Calculated electron flux and densities at 10-1000 eV in the dayside Martian ionosphere: comparison with MG S and Viking results

Abstract

The photoelectron flux, ion production rates and electron densities are calculated in the energy range of 10-1000 eV for the dayside Martian ionosphere at solar zenith angle 70o in order to compare electron reflectometer measurements made by Mars Global Surveyor (MGS). These calculations are made by using analytical yield spectrum approach and one-dimensional continuity momentum equations in the presence of horizontal magnetic field where the vertical transport of electrons is inhibited. Using this method, ion and electron densities were also calculated in the absence of horizontal magnetic field at solar zenith angle 45o for all energy ranges. These results are compared with radio occultation measurements made by Viking and other reports which have used one-, two- and three-dimensional models.
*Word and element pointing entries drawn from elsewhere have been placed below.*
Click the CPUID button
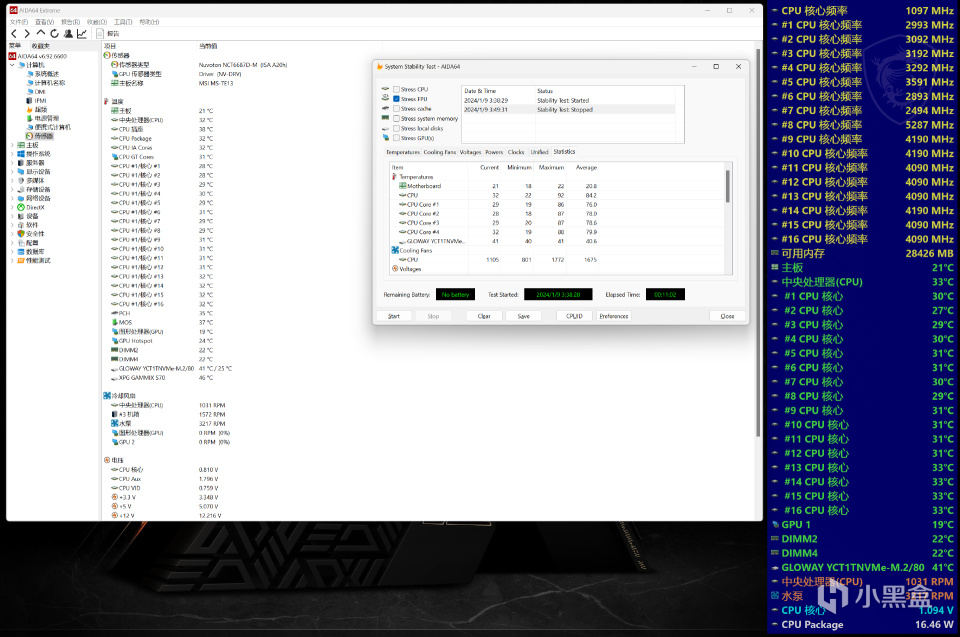 point(574,316)
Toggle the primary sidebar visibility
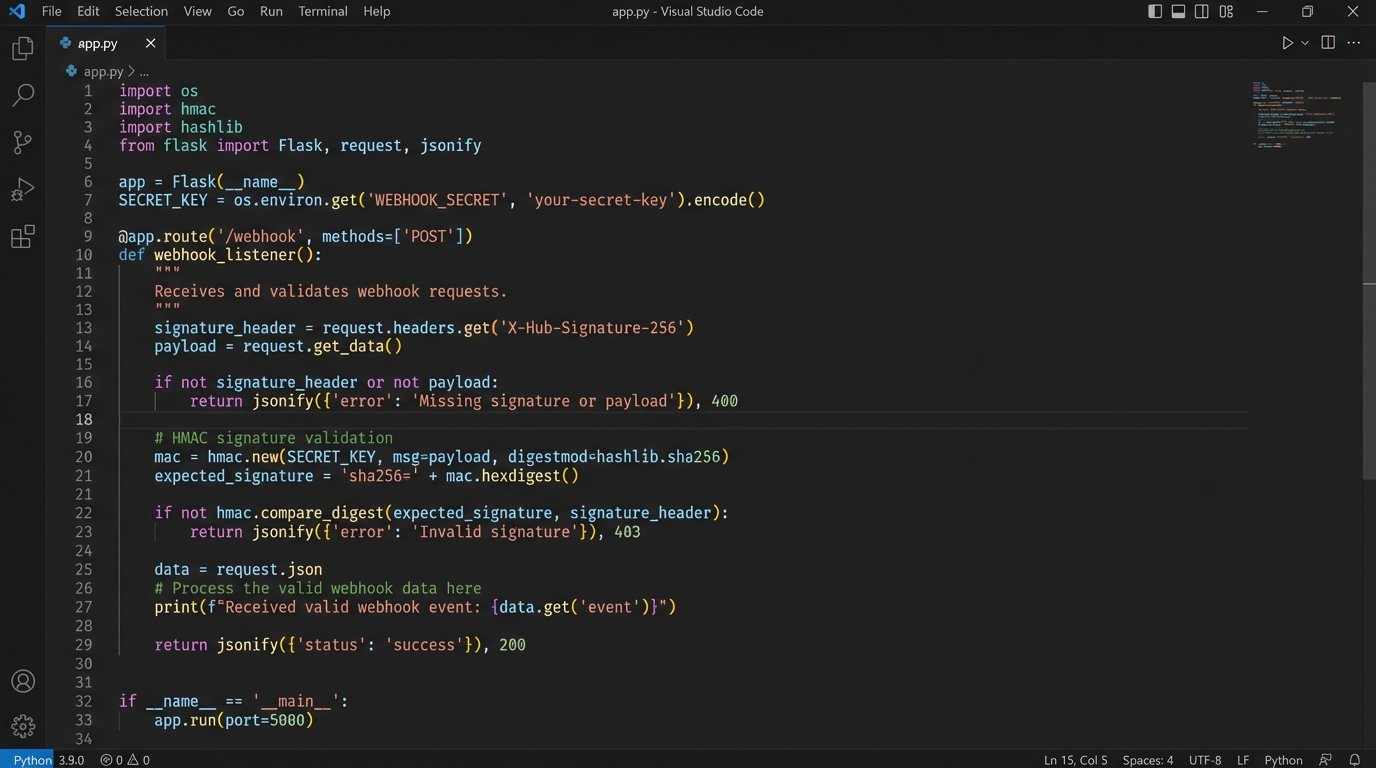 tap(1154, 11)
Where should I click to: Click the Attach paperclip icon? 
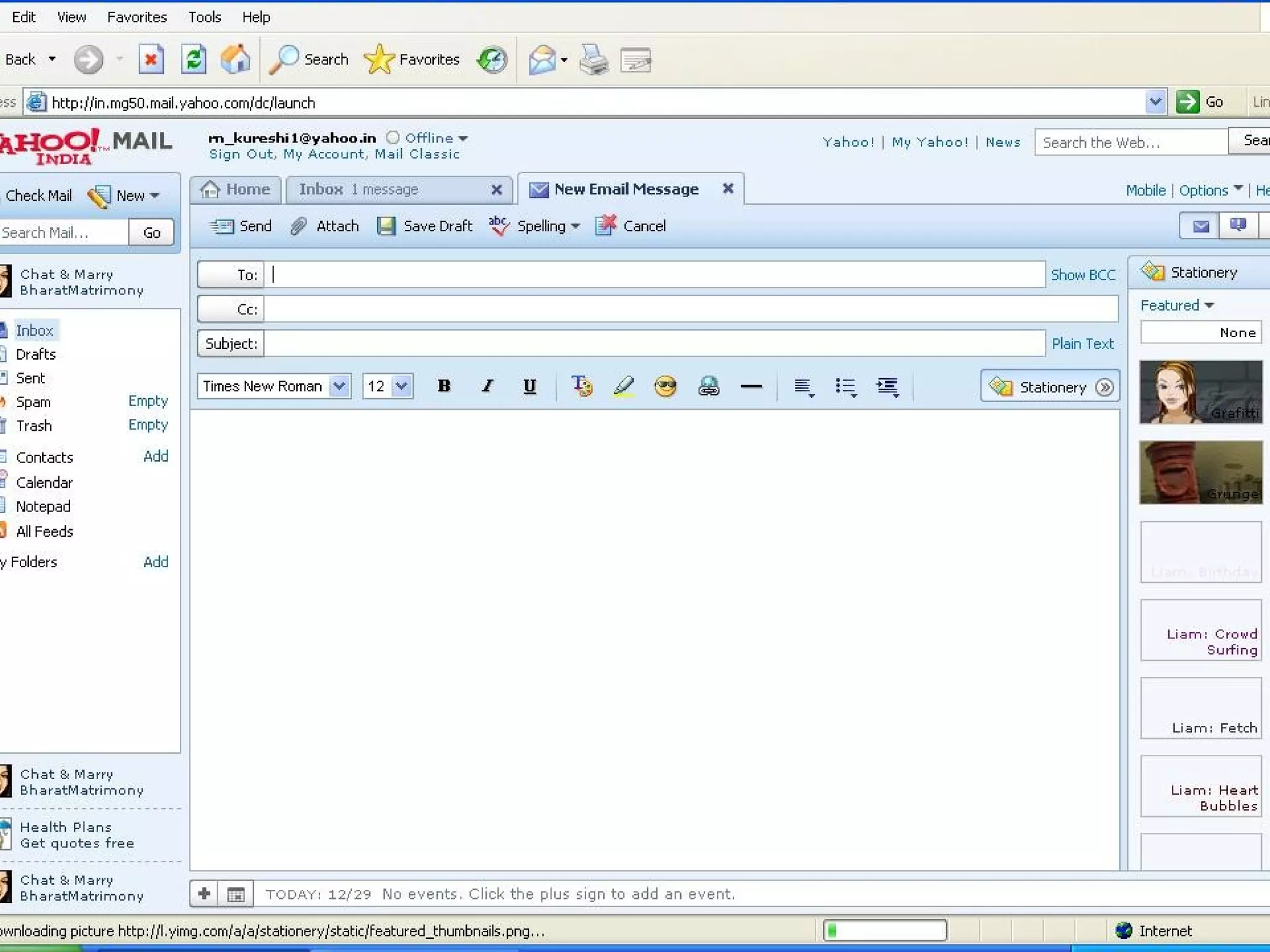coord(299,226)
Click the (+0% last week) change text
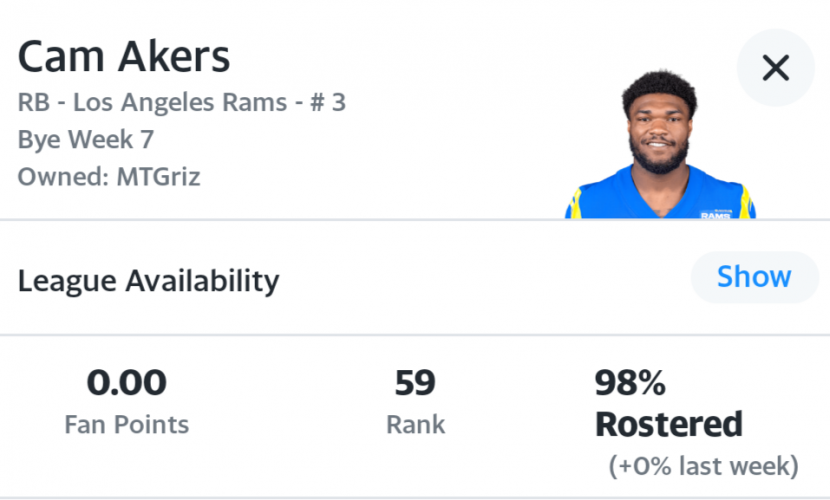The image size is (830, 500). click(x=703, y=466)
It is found that the calculated photoelectron flux and density at energy range 10 -1000 eV are in good agreement with the measurements in absence of ionization peaks as observed by electron reflectometer experiment onboard MGS. Above 200 km, the observed horizontal magnetic field of 50 nT is found to be sufficient to explain the electron density measured by electron reflectometer experiment. Below this altitude, there is no effect of horizontal magnetic field in the dayside ionosphere of Mars. The present calculation suggests that X-ray ionization is an important process in the upper ionosphere of Mars at energy greater than 90 eV and the 10-90 eV electron population is controlled by photoionization and photoelectron impact ionizations. The total electron energy population in the dayside ionosphere of Mars is mainly governed by 10-90 eV electron population. The two- and three-dimensional models are not able to reproduce the electron density measured by MGS and Viking. The present one-dimensional model can explain the upper ionosphere of Mars in the presence of precise intensity of magnetic anomaly whose location coincides with the location of electron density measurements.